(What you are asked to do)
Switch "midpoint" to "center point" in the lines from the one containing "element. Image resolution: width=952 pixels, height=1233 pixels." through the one containing "coordinates (618, 704).", inclusive. Give only those lines again, with everything else unchanged.

(Data for the task)
::::::::::

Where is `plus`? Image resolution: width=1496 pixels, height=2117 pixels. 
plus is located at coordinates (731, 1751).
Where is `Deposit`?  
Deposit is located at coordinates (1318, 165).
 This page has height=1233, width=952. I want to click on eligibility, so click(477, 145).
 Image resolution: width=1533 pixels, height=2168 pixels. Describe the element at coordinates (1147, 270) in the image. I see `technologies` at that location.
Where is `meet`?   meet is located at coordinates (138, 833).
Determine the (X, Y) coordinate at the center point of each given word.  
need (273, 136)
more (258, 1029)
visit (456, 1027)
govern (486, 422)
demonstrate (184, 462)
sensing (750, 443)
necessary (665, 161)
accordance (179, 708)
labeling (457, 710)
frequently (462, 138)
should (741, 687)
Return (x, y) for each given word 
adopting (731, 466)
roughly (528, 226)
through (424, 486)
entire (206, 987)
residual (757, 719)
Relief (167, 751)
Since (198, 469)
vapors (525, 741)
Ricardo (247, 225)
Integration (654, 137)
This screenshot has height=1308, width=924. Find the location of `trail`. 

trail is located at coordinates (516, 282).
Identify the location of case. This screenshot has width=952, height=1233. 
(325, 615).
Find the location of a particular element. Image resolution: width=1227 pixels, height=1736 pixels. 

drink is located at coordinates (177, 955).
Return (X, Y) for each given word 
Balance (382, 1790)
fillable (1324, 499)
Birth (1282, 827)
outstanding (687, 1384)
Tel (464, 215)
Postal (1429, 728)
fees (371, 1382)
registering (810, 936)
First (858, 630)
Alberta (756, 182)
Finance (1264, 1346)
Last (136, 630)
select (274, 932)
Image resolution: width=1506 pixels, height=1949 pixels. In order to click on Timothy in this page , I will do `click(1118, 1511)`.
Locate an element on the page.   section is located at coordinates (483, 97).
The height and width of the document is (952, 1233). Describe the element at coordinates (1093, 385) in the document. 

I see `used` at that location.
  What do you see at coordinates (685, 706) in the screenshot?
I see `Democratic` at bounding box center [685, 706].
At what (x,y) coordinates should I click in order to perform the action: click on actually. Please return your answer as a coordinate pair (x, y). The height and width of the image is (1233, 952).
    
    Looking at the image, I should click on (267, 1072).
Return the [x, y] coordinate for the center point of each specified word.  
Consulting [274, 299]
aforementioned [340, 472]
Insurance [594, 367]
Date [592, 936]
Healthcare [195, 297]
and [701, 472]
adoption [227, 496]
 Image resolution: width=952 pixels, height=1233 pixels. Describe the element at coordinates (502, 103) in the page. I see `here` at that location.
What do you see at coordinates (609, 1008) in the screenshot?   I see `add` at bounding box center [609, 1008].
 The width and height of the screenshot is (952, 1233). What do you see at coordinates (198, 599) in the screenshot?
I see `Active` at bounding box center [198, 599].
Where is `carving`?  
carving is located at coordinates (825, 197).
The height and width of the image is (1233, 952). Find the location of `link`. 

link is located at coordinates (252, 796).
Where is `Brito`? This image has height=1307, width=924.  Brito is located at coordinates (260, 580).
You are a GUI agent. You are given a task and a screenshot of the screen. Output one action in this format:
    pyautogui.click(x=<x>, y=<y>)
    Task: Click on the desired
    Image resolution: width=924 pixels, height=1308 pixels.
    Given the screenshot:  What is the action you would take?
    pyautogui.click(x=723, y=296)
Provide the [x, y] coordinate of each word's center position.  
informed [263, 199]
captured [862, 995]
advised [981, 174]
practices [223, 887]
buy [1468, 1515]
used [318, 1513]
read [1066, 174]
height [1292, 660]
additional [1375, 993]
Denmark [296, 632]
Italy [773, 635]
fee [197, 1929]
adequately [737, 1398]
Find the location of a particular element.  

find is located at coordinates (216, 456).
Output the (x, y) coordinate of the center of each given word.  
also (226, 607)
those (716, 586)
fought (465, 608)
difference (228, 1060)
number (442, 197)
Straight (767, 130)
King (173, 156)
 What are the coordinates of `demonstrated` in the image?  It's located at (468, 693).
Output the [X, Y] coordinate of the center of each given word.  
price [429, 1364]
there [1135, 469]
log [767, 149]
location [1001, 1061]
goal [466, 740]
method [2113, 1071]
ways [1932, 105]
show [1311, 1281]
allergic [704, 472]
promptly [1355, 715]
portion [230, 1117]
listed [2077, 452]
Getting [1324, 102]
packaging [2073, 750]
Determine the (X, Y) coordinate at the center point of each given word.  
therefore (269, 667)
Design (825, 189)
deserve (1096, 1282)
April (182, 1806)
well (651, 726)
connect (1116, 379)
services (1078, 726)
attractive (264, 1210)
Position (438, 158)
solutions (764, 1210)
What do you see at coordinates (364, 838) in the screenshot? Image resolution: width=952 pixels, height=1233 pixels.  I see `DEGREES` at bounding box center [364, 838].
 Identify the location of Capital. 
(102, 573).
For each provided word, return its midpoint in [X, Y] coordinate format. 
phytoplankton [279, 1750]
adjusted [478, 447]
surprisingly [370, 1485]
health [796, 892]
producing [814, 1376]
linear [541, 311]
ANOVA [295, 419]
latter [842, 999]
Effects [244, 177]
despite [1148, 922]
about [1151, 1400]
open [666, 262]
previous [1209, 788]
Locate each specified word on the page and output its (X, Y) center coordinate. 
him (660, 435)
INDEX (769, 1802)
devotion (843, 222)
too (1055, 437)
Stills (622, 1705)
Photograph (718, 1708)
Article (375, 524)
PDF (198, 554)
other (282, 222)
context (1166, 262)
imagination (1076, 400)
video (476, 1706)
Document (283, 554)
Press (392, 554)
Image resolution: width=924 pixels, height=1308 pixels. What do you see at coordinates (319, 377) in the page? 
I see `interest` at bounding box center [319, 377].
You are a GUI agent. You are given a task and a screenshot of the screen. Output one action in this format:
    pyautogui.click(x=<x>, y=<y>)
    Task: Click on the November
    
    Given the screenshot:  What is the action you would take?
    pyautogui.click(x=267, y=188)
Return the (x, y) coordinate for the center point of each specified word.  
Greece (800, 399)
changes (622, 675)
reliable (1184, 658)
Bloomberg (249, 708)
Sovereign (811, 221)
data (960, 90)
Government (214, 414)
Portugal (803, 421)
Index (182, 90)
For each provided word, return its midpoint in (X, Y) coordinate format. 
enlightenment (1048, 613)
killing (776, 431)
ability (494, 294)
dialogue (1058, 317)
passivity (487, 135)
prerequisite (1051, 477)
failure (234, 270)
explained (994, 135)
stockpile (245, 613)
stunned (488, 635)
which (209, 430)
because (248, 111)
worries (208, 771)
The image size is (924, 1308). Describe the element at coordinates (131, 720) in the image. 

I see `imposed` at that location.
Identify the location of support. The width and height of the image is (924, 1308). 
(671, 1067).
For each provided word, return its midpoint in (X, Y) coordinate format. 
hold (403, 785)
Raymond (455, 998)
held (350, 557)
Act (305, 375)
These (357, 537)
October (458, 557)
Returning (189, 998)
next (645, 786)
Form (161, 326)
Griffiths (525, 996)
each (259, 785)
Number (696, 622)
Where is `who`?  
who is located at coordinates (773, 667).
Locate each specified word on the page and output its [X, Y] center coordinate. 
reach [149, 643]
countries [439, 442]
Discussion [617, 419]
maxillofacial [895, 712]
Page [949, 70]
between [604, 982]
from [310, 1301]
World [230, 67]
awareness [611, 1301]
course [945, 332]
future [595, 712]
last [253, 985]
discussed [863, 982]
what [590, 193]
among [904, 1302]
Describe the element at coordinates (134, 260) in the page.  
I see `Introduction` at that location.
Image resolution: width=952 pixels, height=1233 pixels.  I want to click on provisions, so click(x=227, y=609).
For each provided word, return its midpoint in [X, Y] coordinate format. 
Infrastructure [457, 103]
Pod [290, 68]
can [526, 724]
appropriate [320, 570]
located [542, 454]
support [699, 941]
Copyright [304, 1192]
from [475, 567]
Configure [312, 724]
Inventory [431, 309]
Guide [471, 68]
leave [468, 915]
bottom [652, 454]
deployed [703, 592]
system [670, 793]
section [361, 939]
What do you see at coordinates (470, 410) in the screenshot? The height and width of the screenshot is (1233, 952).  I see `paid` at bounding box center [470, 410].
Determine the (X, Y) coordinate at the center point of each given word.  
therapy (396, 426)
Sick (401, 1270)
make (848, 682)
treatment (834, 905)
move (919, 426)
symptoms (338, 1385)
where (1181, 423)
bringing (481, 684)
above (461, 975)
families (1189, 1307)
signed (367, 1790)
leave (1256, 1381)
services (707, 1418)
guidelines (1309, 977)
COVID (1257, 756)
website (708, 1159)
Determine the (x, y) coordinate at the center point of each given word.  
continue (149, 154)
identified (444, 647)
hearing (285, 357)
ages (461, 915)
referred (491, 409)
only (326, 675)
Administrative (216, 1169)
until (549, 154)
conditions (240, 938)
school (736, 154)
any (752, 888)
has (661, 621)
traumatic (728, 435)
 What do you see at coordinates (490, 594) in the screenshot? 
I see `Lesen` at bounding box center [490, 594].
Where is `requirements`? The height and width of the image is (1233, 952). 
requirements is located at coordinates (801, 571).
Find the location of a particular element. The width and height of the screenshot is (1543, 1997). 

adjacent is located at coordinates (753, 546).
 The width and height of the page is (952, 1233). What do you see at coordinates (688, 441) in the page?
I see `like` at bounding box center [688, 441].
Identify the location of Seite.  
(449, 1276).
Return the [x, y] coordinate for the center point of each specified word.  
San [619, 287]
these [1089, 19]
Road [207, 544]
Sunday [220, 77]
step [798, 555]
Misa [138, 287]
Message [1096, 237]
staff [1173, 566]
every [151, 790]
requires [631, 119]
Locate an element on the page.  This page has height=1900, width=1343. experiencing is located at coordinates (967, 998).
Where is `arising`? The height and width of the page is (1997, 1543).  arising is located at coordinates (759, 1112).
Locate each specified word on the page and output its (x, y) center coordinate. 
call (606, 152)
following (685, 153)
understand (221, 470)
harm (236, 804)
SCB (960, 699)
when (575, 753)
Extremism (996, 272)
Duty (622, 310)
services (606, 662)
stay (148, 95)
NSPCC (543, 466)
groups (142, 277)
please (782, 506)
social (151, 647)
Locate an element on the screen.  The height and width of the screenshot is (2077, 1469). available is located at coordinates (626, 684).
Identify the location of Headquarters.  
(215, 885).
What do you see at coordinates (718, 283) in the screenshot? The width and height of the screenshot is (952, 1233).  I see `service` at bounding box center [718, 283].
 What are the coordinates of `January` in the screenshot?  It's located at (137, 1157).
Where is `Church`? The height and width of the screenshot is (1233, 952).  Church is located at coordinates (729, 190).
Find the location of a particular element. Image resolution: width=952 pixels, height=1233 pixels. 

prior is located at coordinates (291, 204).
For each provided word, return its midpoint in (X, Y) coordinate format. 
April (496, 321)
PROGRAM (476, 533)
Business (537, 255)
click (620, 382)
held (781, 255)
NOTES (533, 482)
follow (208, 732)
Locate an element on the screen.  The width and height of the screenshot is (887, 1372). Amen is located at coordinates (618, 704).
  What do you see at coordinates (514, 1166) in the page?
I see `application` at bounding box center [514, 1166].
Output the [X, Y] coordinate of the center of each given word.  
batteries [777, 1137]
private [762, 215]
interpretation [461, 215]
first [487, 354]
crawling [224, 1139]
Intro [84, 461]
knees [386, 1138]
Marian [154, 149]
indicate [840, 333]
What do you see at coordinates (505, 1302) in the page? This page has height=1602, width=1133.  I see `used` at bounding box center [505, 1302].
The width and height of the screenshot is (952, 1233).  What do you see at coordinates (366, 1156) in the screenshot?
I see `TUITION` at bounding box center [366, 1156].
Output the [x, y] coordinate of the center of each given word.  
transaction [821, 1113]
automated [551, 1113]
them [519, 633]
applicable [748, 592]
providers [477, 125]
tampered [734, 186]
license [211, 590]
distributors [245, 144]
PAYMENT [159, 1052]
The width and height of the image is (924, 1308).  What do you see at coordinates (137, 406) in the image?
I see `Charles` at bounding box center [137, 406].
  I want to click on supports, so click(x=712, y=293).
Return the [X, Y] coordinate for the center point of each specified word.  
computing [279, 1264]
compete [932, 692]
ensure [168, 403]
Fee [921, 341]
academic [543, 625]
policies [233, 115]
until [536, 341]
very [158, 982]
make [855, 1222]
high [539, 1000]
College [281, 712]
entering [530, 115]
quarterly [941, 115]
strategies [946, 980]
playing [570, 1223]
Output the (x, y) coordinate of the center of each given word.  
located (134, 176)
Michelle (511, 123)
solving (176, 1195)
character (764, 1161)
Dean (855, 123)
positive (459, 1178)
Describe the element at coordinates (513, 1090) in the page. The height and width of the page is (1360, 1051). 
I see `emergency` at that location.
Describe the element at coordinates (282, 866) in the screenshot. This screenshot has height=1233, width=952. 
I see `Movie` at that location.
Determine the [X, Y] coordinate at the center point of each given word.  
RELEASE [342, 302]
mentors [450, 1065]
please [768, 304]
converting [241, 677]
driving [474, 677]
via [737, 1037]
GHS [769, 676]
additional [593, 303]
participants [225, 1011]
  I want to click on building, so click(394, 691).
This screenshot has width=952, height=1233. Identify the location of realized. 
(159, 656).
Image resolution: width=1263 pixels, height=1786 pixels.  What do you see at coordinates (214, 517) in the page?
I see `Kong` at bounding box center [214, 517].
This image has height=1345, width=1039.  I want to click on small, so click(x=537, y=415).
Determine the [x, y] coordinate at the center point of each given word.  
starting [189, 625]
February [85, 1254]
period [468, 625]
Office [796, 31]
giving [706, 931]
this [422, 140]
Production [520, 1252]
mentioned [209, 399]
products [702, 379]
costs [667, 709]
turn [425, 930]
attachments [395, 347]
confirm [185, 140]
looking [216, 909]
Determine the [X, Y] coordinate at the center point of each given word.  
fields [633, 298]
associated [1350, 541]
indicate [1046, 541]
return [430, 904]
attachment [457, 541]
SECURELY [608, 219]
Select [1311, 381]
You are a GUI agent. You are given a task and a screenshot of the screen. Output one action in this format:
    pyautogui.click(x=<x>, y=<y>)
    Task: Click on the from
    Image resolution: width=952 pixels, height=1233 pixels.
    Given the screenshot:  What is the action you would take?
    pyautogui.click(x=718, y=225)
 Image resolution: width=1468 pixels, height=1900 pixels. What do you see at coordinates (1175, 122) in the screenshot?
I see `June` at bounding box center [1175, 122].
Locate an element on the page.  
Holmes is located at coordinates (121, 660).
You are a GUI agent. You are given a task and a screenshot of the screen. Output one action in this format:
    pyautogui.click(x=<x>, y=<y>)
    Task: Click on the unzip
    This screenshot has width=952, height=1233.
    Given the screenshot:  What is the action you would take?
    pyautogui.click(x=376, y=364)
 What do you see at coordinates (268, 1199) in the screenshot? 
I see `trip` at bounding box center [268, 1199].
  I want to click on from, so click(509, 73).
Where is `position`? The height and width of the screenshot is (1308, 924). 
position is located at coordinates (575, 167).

::::::::::

(Solution for this exercise)
Find the location of a particular element. Image resolution: width=952 pixels, height=1233 pixels. 

prior is located at coordinates (291, 204).
For each provided word, return its center point in (X, Y) coordinate format. 
April (496, 321)
PROGRAM (476, 533)
Business (537, 255)
click (620, 382)
held (781, 255)
NOTES (533, 482)
follow (208, 732)
Locate an element on the screen.  The width and height of the screenshot is (887, 1372). Amen is located at coordinates (618, 704).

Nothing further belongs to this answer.